That caught Saskia’s attention. “Do for them? You’re a kit. You shouldn’t be doing anything for them!”

Tamarack bristled. “I buy Mr. Merritt’s pamphlet’s; I ain’t a kit no more.”

“Tamarack, Merritt’s a bloody git. ‘E’d sell those pamphlets to a beast ‘alf your age if ‘e thought ‘e’d get a return customer.”

“But…” The vixen wilted. “I’m still helping. I’m treading light, but I won’t stick my head in a grave and let the seasons turn around me. What would you do? The Abbey ain’t going to believe me without proof. And Mr. Cassius said this Society’s running Redwall anyway.”

“I don’t know.” The hare pinched the bridge of her snout. “Bloody blast it to ‘Ellgates! I don’t know. You need to be careful. That’s what you need to do. I wouldn’t trust Carter, or Cassius and Case.”
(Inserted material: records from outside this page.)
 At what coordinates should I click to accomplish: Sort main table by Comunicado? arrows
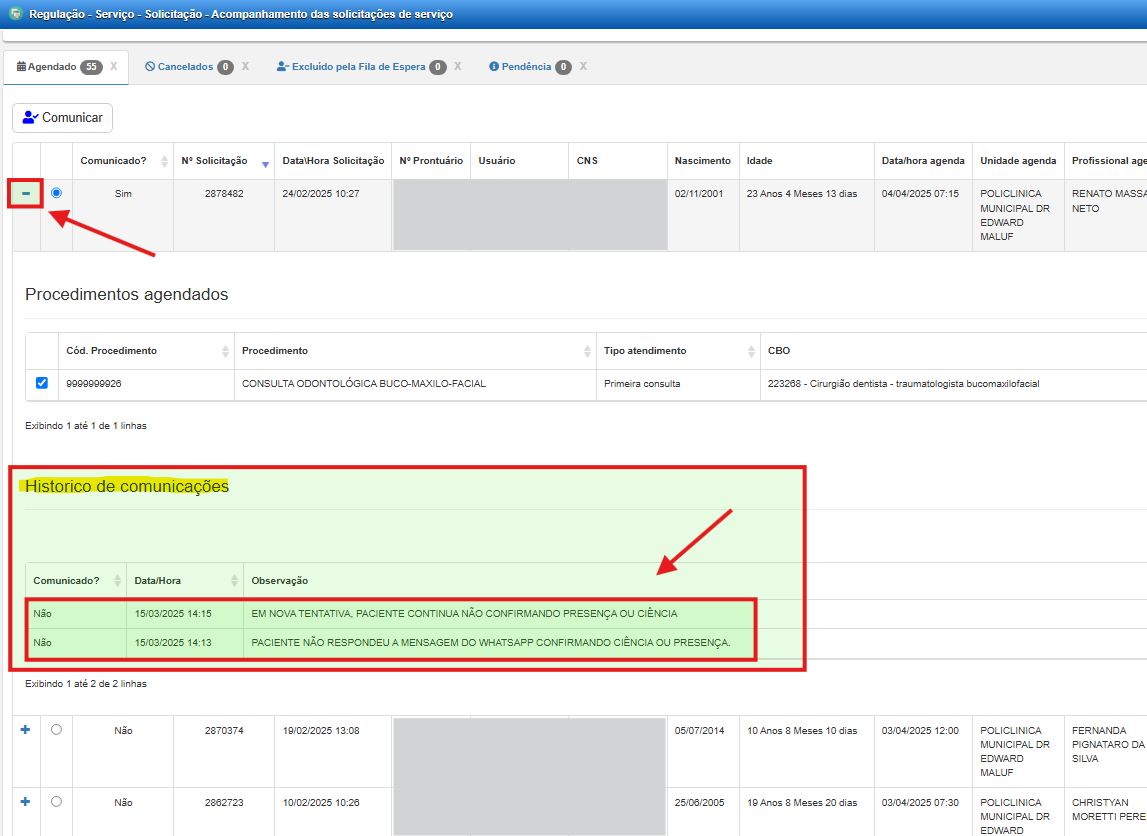(x=162, y=161)
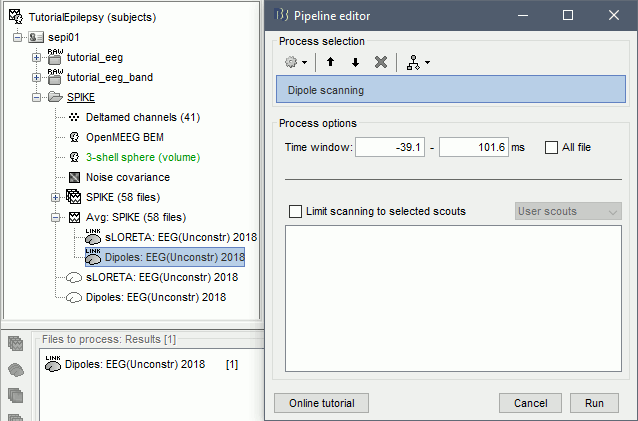This screenshot has width=638, height=421.
Task: Delete selected process with X icon
Action: pyautogui.click(x=380, y=62)
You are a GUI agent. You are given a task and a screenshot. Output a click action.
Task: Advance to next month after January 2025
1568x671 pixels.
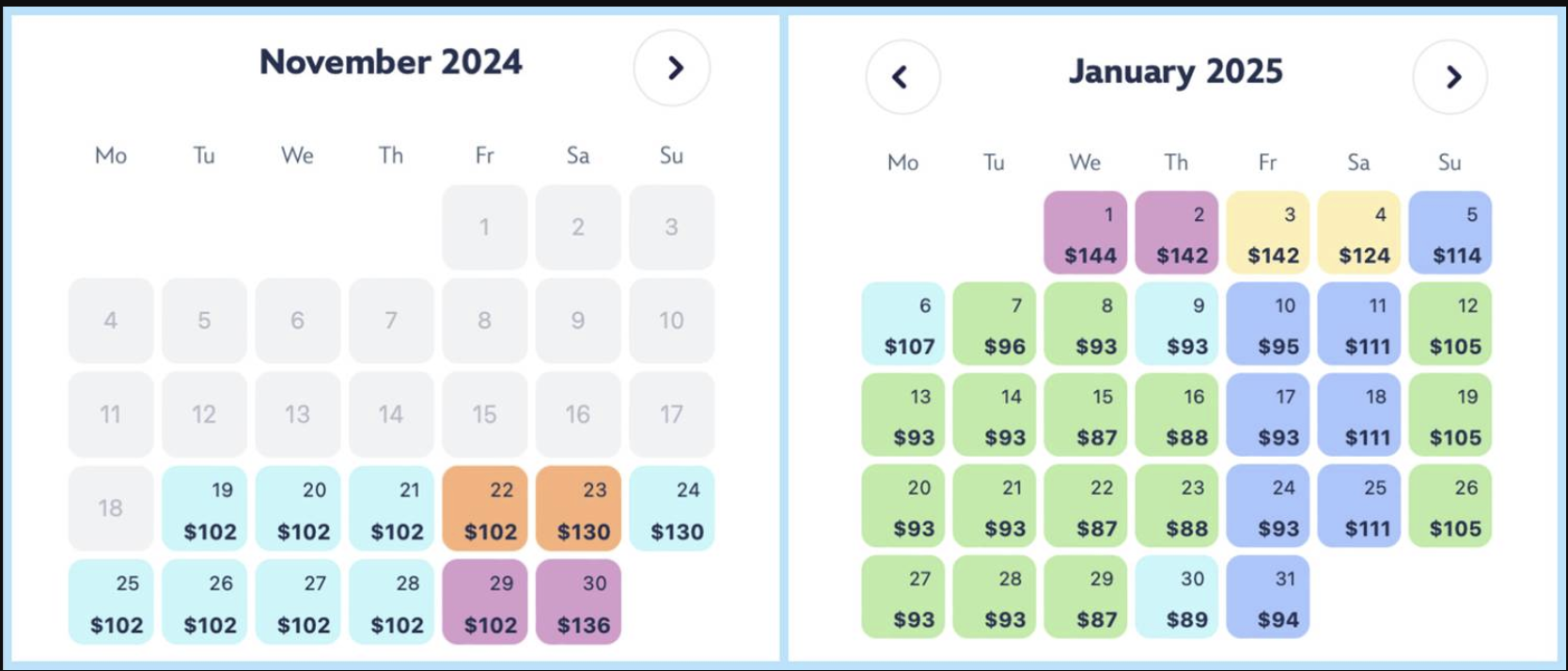[1450, 77]
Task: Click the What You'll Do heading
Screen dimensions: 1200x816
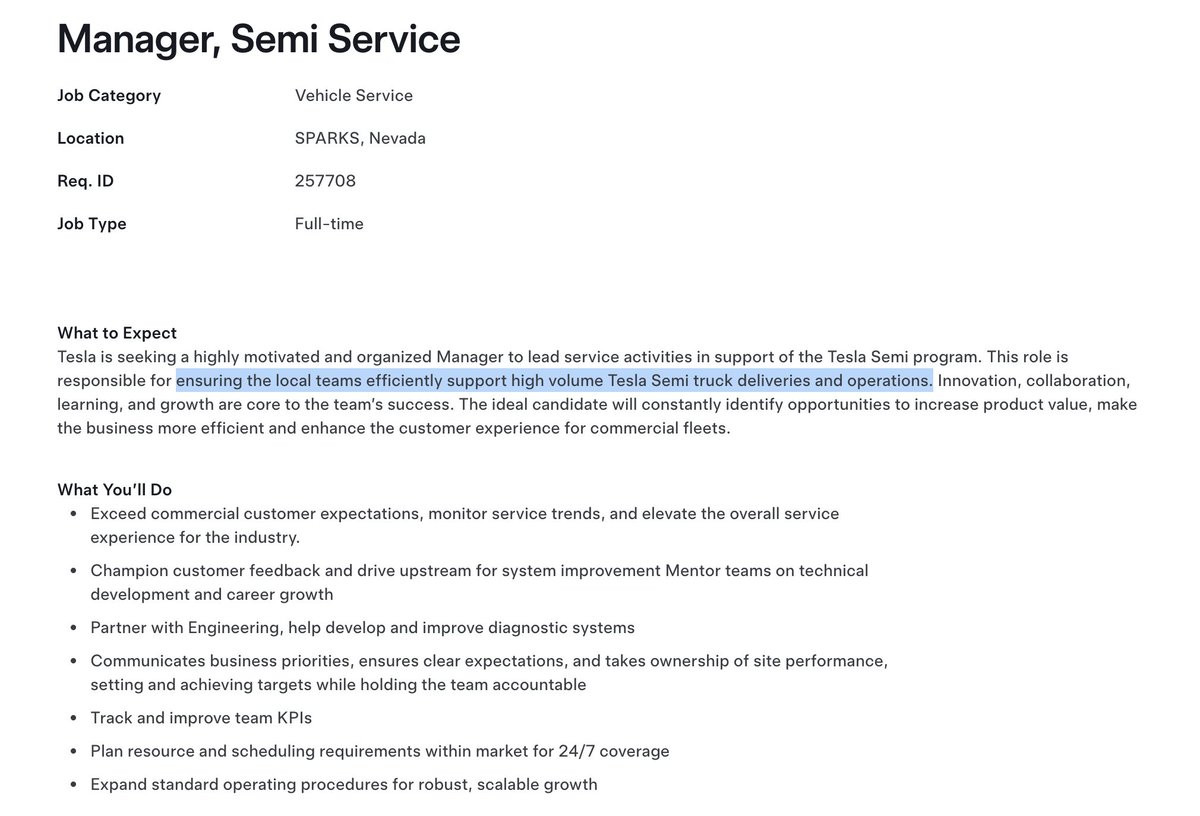Action: point(115,490)
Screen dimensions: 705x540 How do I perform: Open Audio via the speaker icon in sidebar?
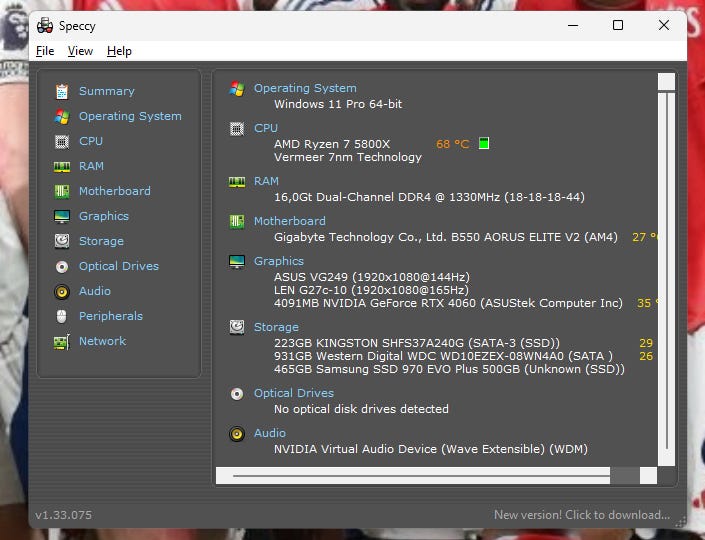tap(62, 292)
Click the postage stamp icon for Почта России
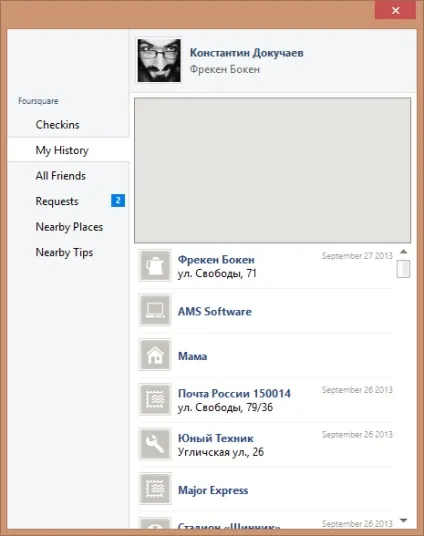 point(155,400)
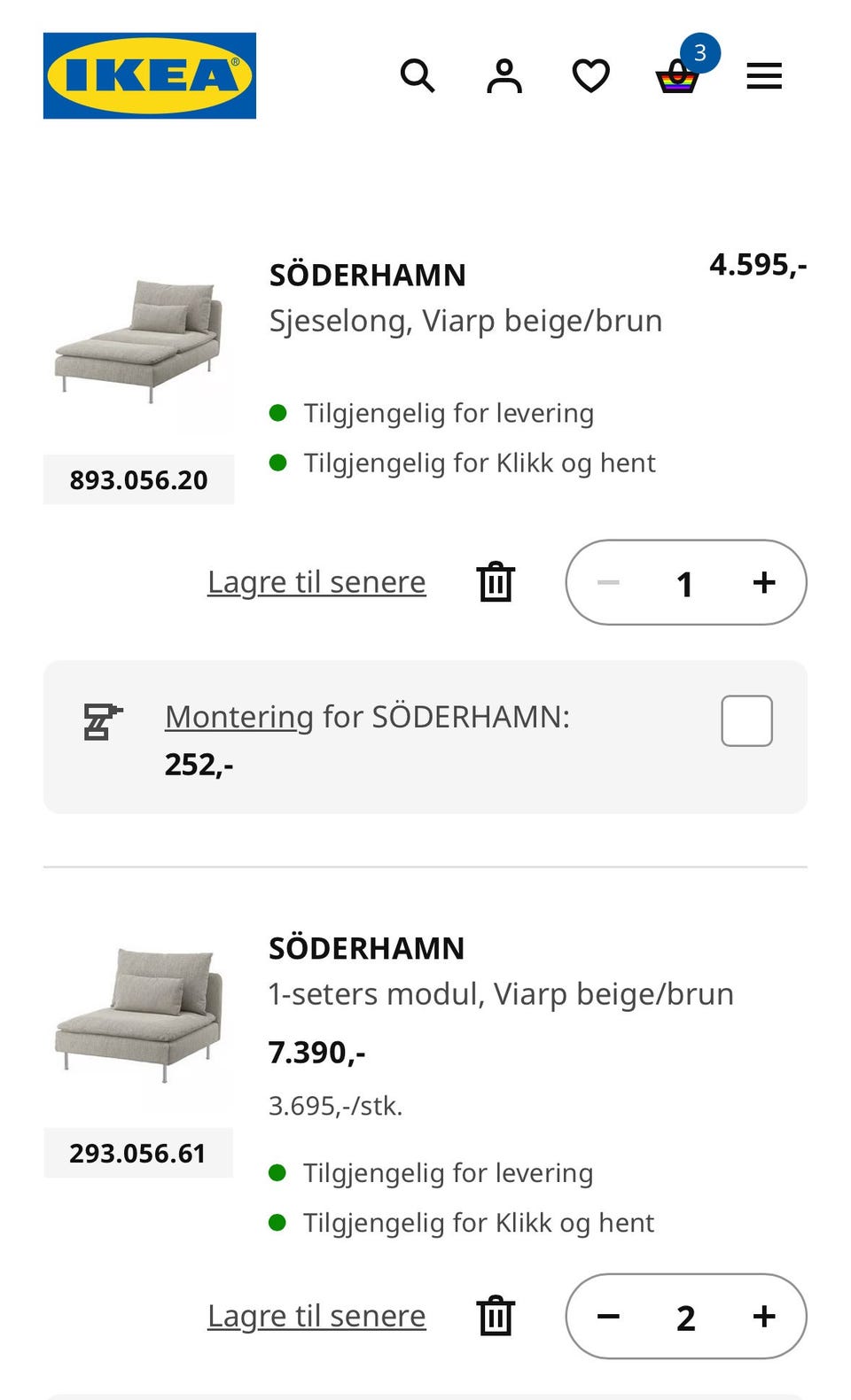
Task: Open the Sjeselong product thumbnail
Action: (x=138, y=341)
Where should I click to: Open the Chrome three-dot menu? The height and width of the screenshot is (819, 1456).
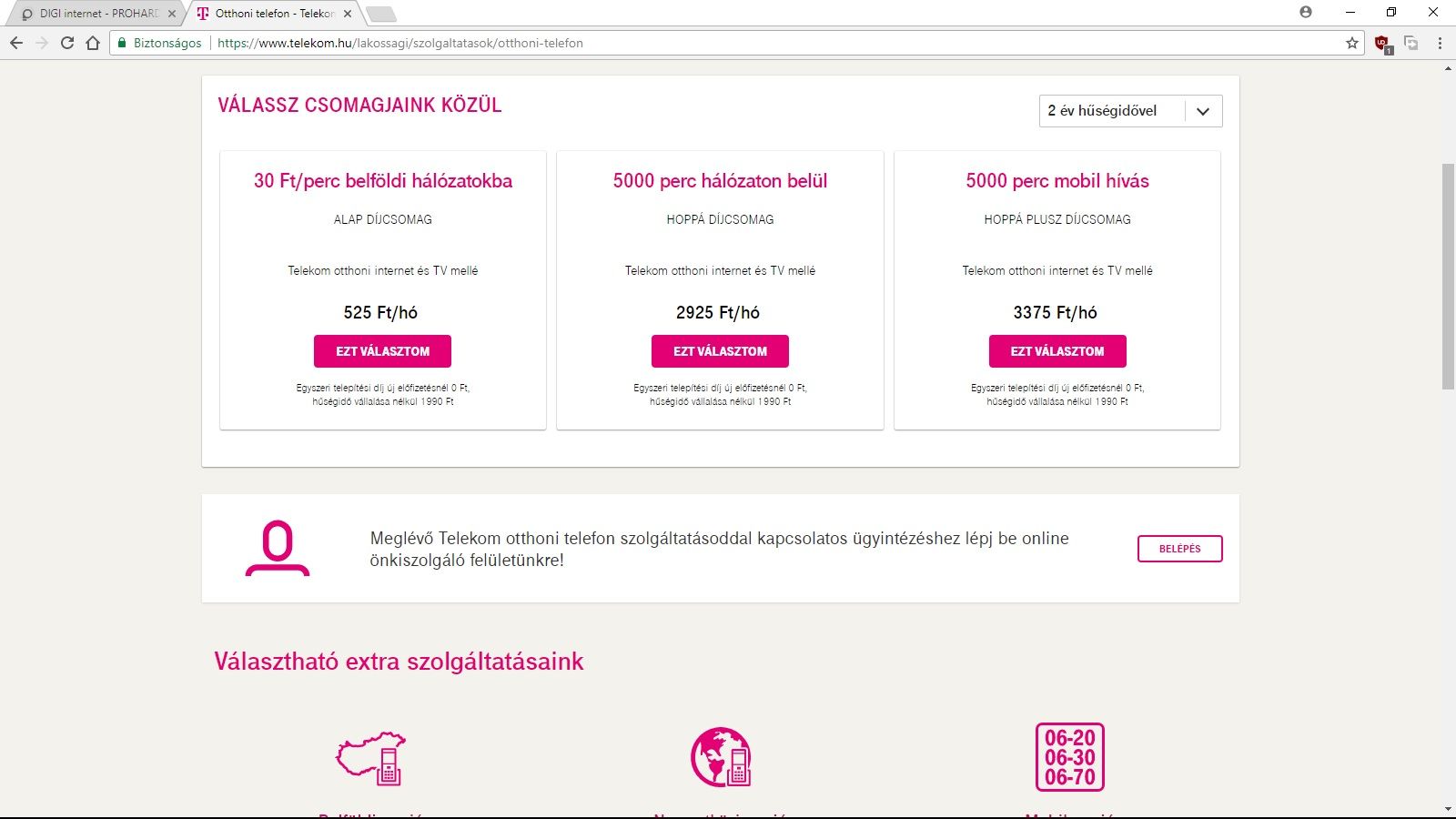pos(1440,43)
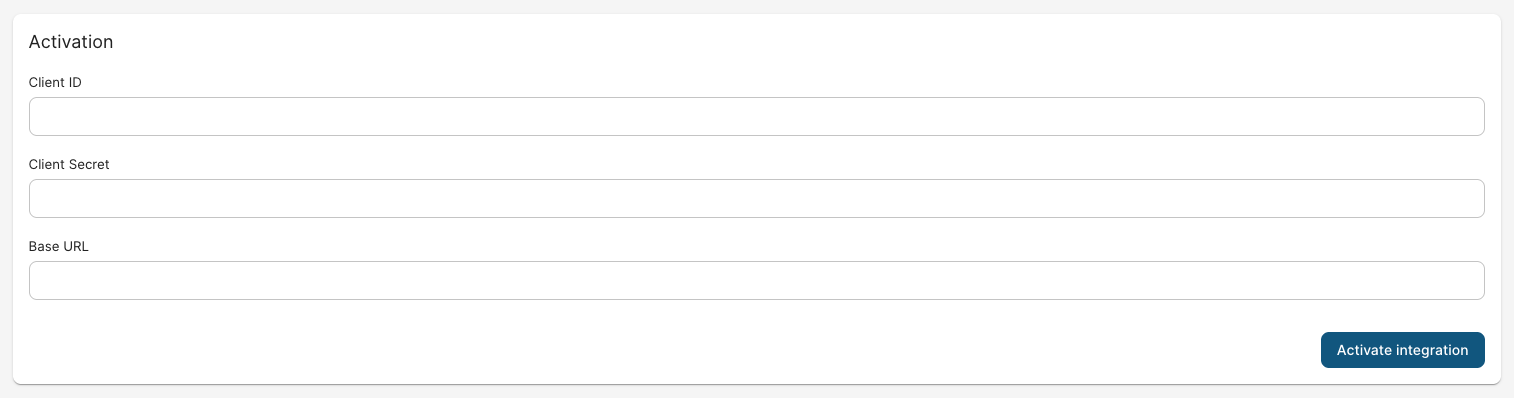Viewport: 1514px width, 398px height.
Task: Click the Client Secret label
Action: point(69,164)
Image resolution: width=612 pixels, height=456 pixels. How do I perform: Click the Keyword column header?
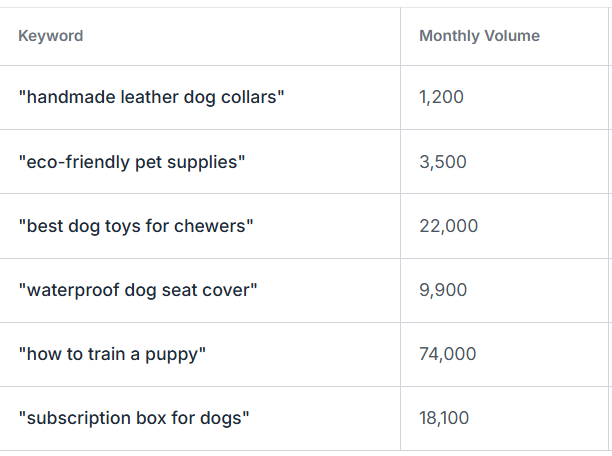click(51, 36)
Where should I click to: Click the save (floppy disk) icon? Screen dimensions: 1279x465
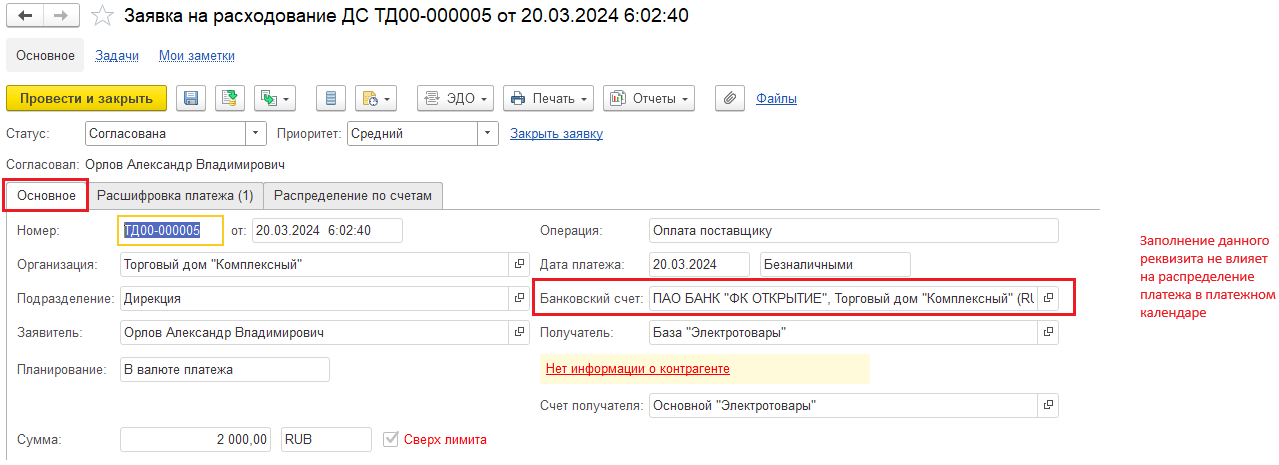pyautogui.click(x=191, y=98)
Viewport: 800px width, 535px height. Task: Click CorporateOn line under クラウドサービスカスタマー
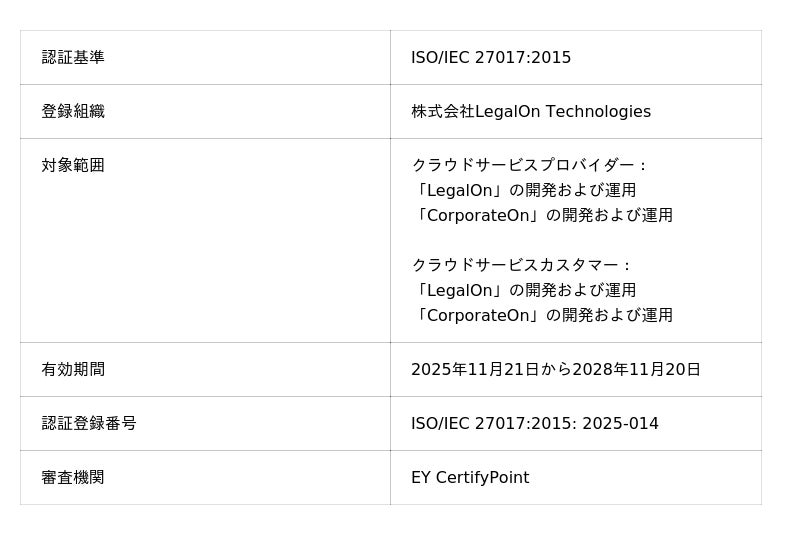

“No, ma’am,” Tamarack assured. “I don’t trust them, but I got to believe something. You weren’t there. I ain’t never seen two beasts more determined. And at least they’re the sort who’d tell you afore sticking a sword in your back.”

Saskia just shook her head.


Sunsets always reminded Tamarack of the soil after a rain, the red, orange and yellow light running down the tree trunks and buildings in rivulets of color to pool amongst the shadows. They smelled thick, heavy, even in the winter, like the whole of Mossflower had breathed out at once.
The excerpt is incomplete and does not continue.